>>Les marionnettes sur l'eau du Vietnam impressionnent le public
>>Des marionnettes sur l’eau transcendées
Les marionnettes de Dào Thuc racontent la vie des villages d’antan. |
Dans l’ambiance joyeuse du printemps, de la musique et des chants passionnés s’élèvent de la maison commune. De nombreux villageois de Dào Thuc sont regroupés autour de marionnettes sur l’eau pour admirer le monde coloré et féerique d’un des types artistiques les plus populaires du Vietnam, avec l’espoir d’une nouvelle année de joie et de bonheur.
Niché dans une campagne tranquille de la banlieue de Hanoï, le village de Dào Thuc, commune de Thuy Lâm, district de Dông Anh, est depuis longtemps renommé dans l’art traditionnel des marionnettes sur l’eau.
Le monde de ces figurines de Dào Thuc est très varié, avec une centaine de personnages joués dans des dizaines de numéros, dont des chanteurs du culte des Déesses-Mères, des paysans, le jeune clown Têu, de jeunes pâtres, des mandarins… Des personnages représentant toutes les couches sociales d’autrefois, et dont la vie quotidienne a été imaginée par les artisans locaux.
Un monde coloré et féérique
Les marionnettes de Dào Thuc sont différentes de celles utilisées dans d’autres troupes du Vietnam. "Plus rudimentaires, elles n’ont pas la belle apparence de celles des autres troupes. Autrefois, elles étaient élaborées par des paysans, et nous voulons préserver leurs caractéristiques", souligne Nguyên Van Phi, qui est dans le village l’unique artisan spécialisé dans la confection de marionnettes, les autres étant engagés dans les spectacles.
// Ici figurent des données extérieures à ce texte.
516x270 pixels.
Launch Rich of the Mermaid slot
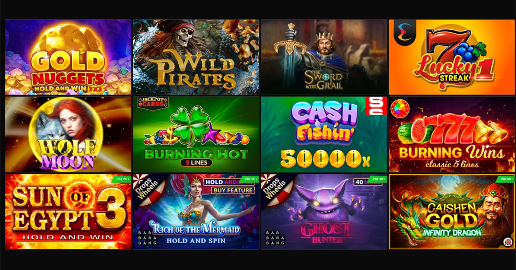coord(196,212)
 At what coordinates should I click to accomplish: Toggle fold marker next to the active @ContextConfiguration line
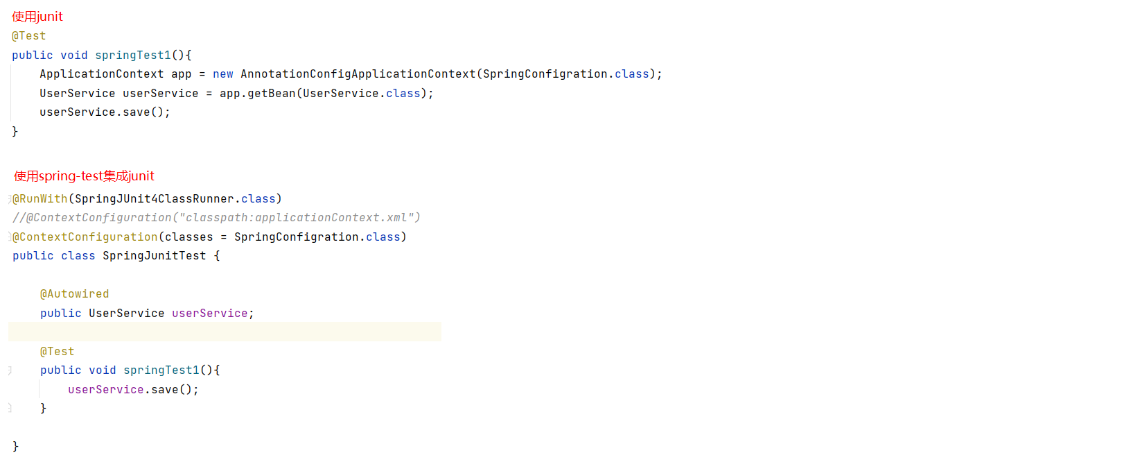tap(10, 237)
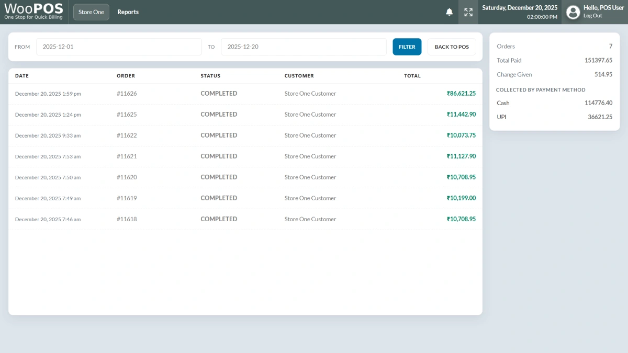Select the Store One tab
Image resolution: width=628 pixels, height=353 pixels.
[91, 12]
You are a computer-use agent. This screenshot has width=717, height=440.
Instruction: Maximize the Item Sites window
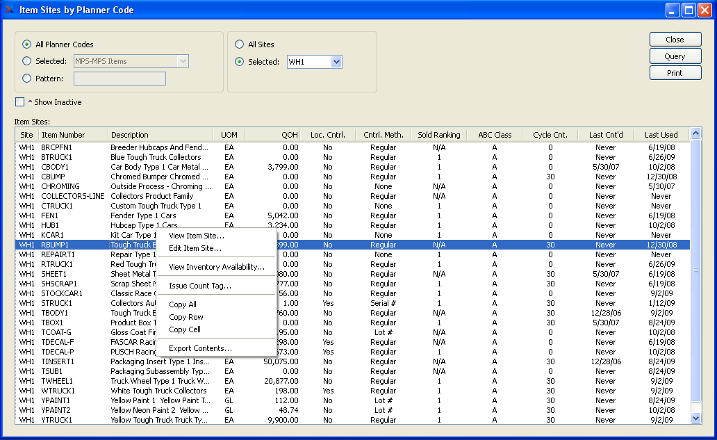coord(689,10)
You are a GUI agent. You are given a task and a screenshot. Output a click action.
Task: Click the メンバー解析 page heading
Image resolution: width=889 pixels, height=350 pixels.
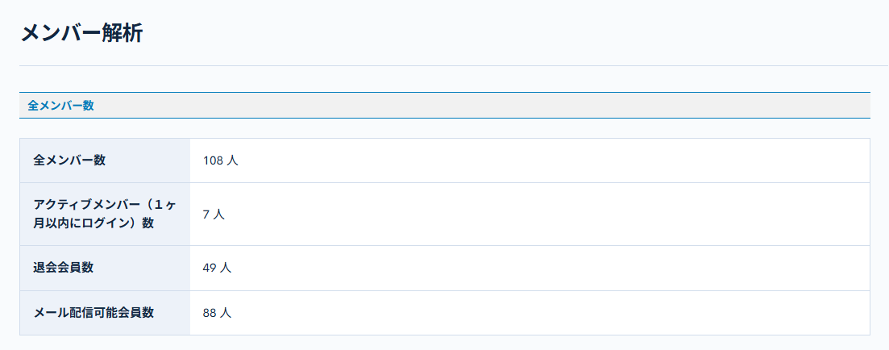click(81, 34)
Pour le succès des représentations, la qualité des marionnettes est importante. Celles de Dào Thuc sont toutes en figuier, un bois léger et qui flotte bien. Comme l’explique M. Phi, "sung", le nom vietnamien de ce bois, signifie également "prospérité". La fabrication d’une marionnette prend en général de sept à dix jours. Dans la première étape, l’artisan découpe les contours du personnage. Après, chaque détail est taillée. Enfin, la marionnette est séchée puis peinte. Il s’agit là de l’étape la plus longue parce que l’artisan doit appliquer au moins trois couches de peinture.
La démarche la plus difficile dans la fabrication, c’est la restitution des traits distinctifs sur le visage. "Lorsque j’ai commencé à fabriquer des marionnettes, j’ai rencontré bien des difficultés pour exprimer l’âme des personnages. Parfois, j’étais déçu et j’avais l’intention d’abandonner ce métier. Mais, comme tous les villageois de Dào Thuc, l’amour pour l’artisanat était tel que j’ai persévéré. Aujourd’hui, je peux faire des marionnettes qui ressemblent à 70-80% à celles réalisées autrefois", confie Nguyên Van Phi.
Efforts pour transmettre l’art
Nguyên Van Phi, l’unique artisan de Dào Thuc spécialisé dans la confection des marionnettes. |
L’art des marionnettes de Dào Thuc remonte à il y a près de 400 ans, plus exactement à l’époque de la dynastie des Lê postérieurs. Dào Thuc (autrefois village de Dào Xa, district de Yên Phong, province de Bac Ninh) est le village natal du général Dào Dang Khiêm. Passionné par les marionnettes sur l’eau, ce dernier déploya tous ses efforts pour transmettre cet art. Après sa mort, pour commémorer ses contributions, les villageois demandèrent à la cour de le promouvoir au grade des génies et d’ériger une stèle à son honneur, ce qui fut fait en 1735 sous le règne de Lê Ý Tông.
Chaque année, lors de l’anniversaire de sa mort, au 24e jour du 2e mois lunaire, les villageois organisent une cérémonie cultuelle. "À travers le temps, l’art des marionnettes sur l’eau de notre village a traversé bien des vicissitudes. Depuis 1984, des représentations de la troupe locale sont organisées régulièrement, accueillant beaucoup de spectateurs, vietnamiens et étrangers", informe M. Phi.
De nos jours, de nouveaux numéros sont composés, mais généralement ce sont les anciens qui ont le plus la cote. Ils sont un peu considérés comme "la racine, la tradition à préserver". Grâce aux mains habiles des artisans, les marionnettes inanimées racontent la vie des villages d’antan.
Mais malgré l’applaudissement des spectateurs, les artistes sont confrontés à bien des difficultés. À part des "salaires" de misère, ils doivent s’entraîner régulièrement pour avoir une bonne santé, notamment lors des spectacles hivernaux. "Rester longtemps debout les pieds dans l’eau exige à la fois une bonne résistance et de la passion", affirme Nguyên Thi Thuân, une artiste de la troupe locale.